El rey cerró los ojos por un momento en un esfuerzo por olvidar los recuerdos tan dolorosos.

—Como decía —dijo con voz monótona—, es importante que sólo una persona sea reconocida como el único líder de la cruzada. Para tener éxito en esta empresa, necesitamos que los soldados olviden las lealtades nacionales. Tenemos que luchar como una unidad, y esto significa que la demanda de Mourngrym de tener el mando de sus tropas es inadmisible.

—¿Has considerado la posibilidad de que la responsabilidad del mando recaiga en otra persona? —preguntó Vangerdahast en voz baja.

—Cormyr es quien aporta el grueso de las tropas —replicó Azoun, tajante—. ¿Estás dispuesto a entregarlas a otro líder?

—Eso depende de quién se ofrezca —señaló el hechicero, sin demasiada convicción. Mortificado por el desafortunado comentario, Vangerdahast volvió a su silla.

—¿Quién, Vangy? ¿Quizá Mourngrym? ¿Qué me dices de los mercenarios sembianos? ¿Tendrán mis conocimientos de estrategia? ¿Sugieres a ese exaltado general del Valle de la Batalla, Elventree? —El monarca descargó un puñetazo contra la mesa, furioso—. Soy el único capaz de dirigir la cruzada. Soy el mejor preparado, soy… —Azoun se pasó la mano por la barba y se ajustó la espada al cinto.

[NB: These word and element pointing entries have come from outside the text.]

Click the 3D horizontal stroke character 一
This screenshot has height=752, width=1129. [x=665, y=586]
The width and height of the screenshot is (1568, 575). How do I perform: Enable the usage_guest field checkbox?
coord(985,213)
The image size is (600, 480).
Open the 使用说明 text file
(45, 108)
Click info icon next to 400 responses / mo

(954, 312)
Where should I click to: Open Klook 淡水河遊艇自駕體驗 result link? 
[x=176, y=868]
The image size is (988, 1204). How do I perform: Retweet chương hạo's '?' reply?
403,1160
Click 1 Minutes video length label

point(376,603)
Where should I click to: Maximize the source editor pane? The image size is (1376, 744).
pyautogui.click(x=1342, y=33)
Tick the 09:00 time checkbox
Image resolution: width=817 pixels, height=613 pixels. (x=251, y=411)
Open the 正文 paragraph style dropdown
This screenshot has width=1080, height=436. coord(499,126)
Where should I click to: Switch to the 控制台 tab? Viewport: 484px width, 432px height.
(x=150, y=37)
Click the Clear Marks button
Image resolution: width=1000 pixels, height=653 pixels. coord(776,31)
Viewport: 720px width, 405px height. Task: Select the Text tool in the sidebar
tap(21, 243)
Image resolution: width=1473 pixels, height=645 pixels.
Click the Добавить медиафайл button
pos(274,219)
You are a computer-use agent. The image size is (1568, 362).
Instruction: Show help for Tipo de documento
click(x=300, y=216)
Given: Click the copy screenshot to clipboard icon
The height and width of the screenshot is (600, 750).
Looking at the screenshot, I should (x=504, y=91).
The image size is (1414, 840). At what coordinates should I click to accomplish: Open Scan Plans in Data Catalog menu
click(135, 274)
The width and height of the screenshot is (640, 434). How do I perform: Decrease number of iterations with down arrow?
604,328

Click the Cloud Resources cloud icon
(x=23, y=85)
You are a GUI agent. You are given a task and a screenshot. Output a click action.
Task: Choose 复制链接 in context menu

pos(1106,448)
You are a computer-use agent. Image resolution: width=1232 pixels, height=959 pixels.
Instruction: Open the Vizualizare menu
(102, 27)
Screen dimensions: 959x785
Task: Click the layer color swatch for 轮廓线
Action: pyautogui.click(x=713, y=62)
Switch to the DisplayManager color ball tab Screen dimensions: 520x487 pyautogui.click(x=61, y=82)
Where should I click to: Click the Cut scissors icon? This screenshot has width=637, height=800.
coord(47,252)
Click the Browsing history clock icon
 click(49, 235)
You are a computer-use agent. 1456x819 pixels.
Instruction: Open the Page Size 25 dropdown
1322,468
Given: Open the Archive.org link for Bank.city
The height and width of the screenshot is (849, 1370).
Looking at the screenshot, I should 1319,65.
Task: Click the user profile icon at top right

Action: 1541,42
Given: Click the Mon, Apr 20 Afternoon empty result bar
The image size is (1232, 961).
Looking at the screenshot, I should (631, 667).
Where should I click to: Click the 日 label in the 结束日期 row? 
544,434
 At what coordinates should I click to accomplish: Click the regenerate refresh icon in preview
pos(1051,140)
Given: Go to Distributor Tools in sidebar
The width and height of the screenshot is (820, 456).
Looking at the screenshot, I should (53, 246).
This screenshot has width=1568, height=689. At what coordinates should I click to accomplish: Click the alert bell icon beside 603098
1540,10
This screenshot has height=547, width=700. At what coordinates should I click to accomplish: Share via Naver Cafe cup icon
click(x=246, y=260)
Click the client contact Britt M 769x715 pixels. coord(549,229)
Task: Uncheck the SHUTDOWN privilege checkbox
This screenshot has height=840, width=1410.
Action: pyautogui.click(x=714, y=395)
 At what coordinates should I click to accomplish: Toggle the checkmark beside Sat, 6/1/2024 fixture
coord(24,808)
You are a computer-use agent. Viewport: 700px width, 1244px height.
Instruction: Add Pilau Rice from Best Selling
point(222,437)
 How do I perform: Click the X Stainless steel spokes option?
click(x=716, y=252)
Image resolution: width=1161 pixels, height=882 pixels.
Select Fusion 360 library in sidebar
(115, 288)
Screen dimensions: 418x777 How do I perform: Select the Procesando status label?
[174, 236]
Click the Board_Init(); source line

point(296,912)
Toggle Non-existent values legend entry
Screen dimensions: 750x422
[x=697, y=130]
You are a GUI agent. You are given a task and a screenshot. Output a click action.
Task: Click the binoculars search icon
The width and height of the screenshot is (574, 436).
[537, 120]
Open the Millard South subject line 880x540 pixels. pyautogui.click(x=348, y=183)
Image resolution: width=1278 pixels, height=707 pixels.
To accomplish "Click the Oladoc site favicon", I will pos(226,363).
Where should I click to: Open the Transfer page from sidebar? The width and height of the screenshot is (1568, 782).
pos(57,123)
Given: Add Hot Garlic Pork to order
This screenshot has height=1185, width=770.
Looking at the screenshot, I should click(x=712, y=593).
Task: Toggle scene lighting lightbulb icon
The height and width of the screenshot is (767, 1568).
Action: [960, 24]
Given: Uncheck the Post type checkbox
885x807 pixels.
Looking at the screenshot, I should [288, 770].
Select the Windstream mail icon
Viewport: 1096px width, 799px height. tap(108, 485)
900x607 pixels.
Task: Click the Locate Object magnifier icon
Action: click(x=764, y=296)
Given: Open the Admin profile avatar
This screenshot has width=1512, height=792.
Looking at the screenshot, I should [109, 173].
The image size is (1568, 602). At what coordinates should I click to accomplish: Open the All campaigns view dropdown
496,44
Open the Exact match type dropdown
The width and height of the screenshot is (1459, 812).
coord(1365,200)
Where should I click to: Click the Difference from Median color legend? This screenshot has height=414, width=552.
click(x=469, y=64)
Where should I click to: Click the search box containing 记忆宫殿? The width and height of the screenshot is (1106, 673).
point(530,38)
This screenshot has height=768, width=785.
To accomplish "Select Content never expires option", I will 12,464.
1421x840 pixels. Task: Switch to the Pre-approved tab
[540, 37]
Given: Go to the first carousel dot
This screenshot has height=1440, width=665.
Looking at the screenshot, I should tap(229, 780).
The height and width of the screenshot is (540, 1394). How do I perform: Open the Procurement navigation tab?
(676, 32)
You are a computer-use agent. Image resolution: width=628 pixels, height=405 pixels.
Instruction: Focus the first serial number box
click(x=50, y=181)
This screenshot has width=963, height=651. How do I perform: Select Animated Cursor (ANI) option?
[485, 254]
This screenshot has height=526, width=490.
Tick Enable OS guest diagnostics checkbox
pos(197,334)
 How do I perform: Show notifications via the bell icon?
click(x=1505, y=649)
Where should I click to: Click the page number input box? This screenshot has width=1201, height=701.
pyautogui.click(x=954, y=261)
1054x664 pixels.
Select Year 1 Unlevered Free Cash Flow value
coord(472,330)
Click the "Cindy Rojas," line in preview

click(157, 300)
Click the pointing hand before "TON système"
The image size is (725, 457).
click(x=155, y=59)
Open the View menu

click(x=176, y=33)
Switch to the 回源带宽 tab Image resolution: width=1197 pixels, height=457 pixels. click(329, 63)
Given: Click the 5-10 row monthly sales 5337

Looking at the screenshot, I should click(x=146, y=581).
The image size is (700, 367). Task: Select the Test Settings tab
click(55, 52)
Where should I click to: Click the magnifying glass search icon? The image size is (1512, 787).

Cuando volvió a hablar, lo hizo con un tono que no admitía discusión—. Sé que lucho por lo que es correcto. Lucho por Cormyr y por Faerun, no por mí mismo.

El hechicero real sintió una profunda tristeza al comprender que Azoun tenía razón. No había otro líder en Faerun con mayores méritos para encabezar la cruzada, nadie capaz de reunir tantas tropas y liderarlas contra los tuiganos con tanto celo. Vangerdahast abandonó la silla y se dirigió hacia la puerta. Azoun se apresuró a seguirlo y puso una mano sobre el hombro del anciano.

—Quiero que comprendas que tengo razón —le pidió el monarca con voz suave.

—Conoces este asunto mejor que yo. Como tu humilde súbdito te daré mi apoyo en todo lo que pueda.

—¿Y como amigo? —inquirió Azoun.

—Como amigo —respondió Vangerdahast con la mirada puesta en los ojos castaños del rey—, lamento que seas tú el mejor para dirigir el ejército contra los bárbaros.

—Entonces está todo dicho —afirmó Azoun. Apartó la mano del hombro de Vangerdahast. El hechicero abandonó la sala, y el rey se quedó solo estudiando una vez más los rostros tejidos en el tapiz.

3
Jan el flechero

—¡Vuelo certero! ¡Puntas como navajas! —El grito del flechero resonó por todo el mercado. Los demás vendedores ambulantes anunciaban «Bonitas manzanas rojas» o «Reparo botas y arneses», pero la sonora y potente voz del flechero dominaba sobre las demás.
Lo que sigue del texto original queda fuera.